Now, they’re placed prominently in front of the shop, and as a customer, when you’re walking to pick up your drink, you’ll see them and you get to watch as the tea is being poured out in front of you. As the staff serving you, I’m facing you, and this means that we can even have a small conversation as I’m making the drinks.
The dispensers aren’t just customer facing; they have a very practical use. Fresh tea used to last 3 hours with Tealive’s previous storage methods, but these allow the tea to last for 8 hours.
But having standards, fancy technology, and a well-planned kitchen is ineffective if you don’t have the right people in it.
Entrepreneurship As A Culture And Mindset
Although I was mixing drinks and serving customers (very slowly), I still had time to admire the efficiency of the other staff.
They seemed to always be looking out for gaps, and catching the ball for each other. One person busy making drinks and there’s a customer approaching? Someone else would effortlessly take up the cashier, with an easy smile.
Unwashed shakers piling up? There’d be someone at the sink washing up.
And all this was done without anyone barking out orders relentlessly, ala Gordon Ramsey in Hell’s Kitchen.
The reason behind this efficiency? All team members are trained to be all-rounders: cashiers, Tearistas, and Customer Service Officers. They rotate roles to fulfill peak periods and break-times in their work schedule, and all this is planned and managed by their supervisors.
They’re not just trained to be Tearistas as the be all and end all. What many of them have is a goal in mind, thanks to the story of Khairul. I was told that Khairul joined Tealive as a humble Tearista.

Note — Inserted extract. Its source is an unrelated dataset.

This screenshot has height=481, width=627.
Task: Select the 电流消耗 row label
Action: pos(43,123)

He eventually worked his way up, and was even chosen to be the regional head managing training and quality when Tealive expanded to Australia in 2017.
His story continues to inspire quite a few Tearistas as an example of what they could achieve in the company.

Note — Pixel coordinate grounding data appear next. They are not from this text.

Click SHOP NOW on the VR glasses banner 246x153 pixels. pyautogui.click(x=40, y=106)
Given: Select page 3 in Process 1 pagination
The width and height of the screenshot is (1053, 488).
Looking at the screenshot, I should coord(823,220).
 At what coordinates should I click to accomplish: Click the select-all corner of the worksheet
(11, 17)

Erni Merlis is on the early steps of her journey in Tealive. She’s been in Tealive for 3 months full-time (having worked part-time as a student in the past), and she’s been picked to be trained as an assistant supervisor. She’s still completing the training modules and she hopes to become an area supervisor one day.

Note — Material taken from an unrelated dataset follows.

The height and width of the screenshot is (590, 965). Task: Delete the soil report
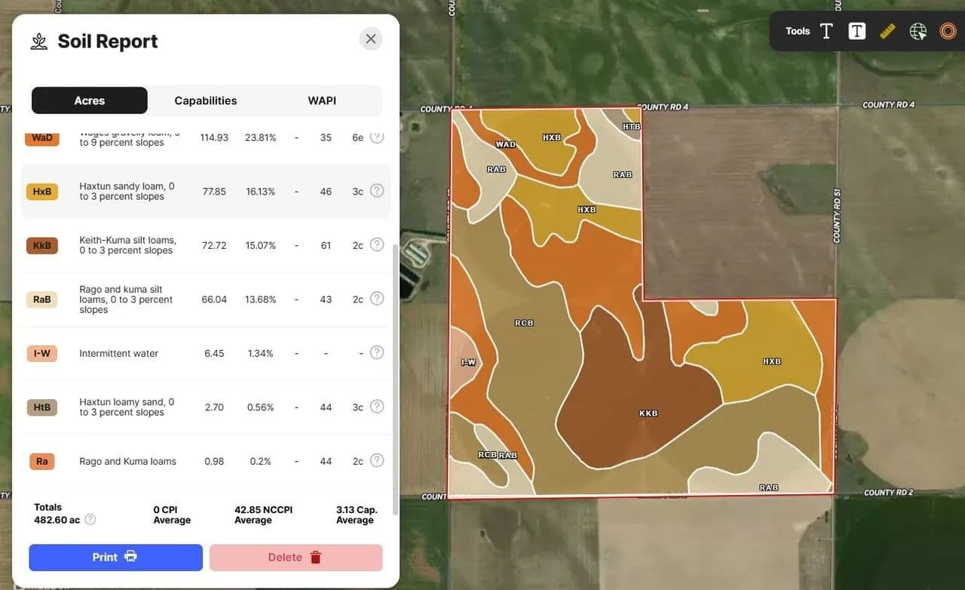coord(296,558)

“I came back because of the opportunities,” she told me. “I learnt new things, how to communicate with customers. Daripada I tak tahu speak English, I can speak and be brave to berhadapan dengan customers. Di sini rasa macam I can improve myself, my skill, my knowledge.”
[Translation: From not knowing how to speak English, I can speak and be brave to face customers. Here it feels like I can improve myself, my skill, and my knowledge.]
Erni’s supervisor, Syafika, currently manages 4 stores.
She gave me a peek into the spreadsheets and numbers that she manages daily, and boy, was I glad my boss didn’t volunteer me for that.
Syafika laughed at my distaste for numbers, and told me “tak stress”. Managing those numbers is easy, and is all part of the training, she said. She’s able to analyse sales and business segmentation thanks to the use of spreadsheets and formulas, and it’s also up to her to manage and plan staffing, stocking, and more.
Armed with that knowledge, she could easily run her own F&B franchise one day, and she told me that is part of Tealive’s philosophy, to build and prepare entrepreneurs, and it starts at outlet level.
This growth path is something that’s in the DNA of Tealive, and it’s clear that the team I met have fully subscribed into it. Working there actually felt easy, a word that Syafika used several times.
It’s not that the work itself requires no effort, but when you have something to aim towards, everything becomes part of the process towards your goal. And with the right destination, you’d be willing to do all it takes to get there.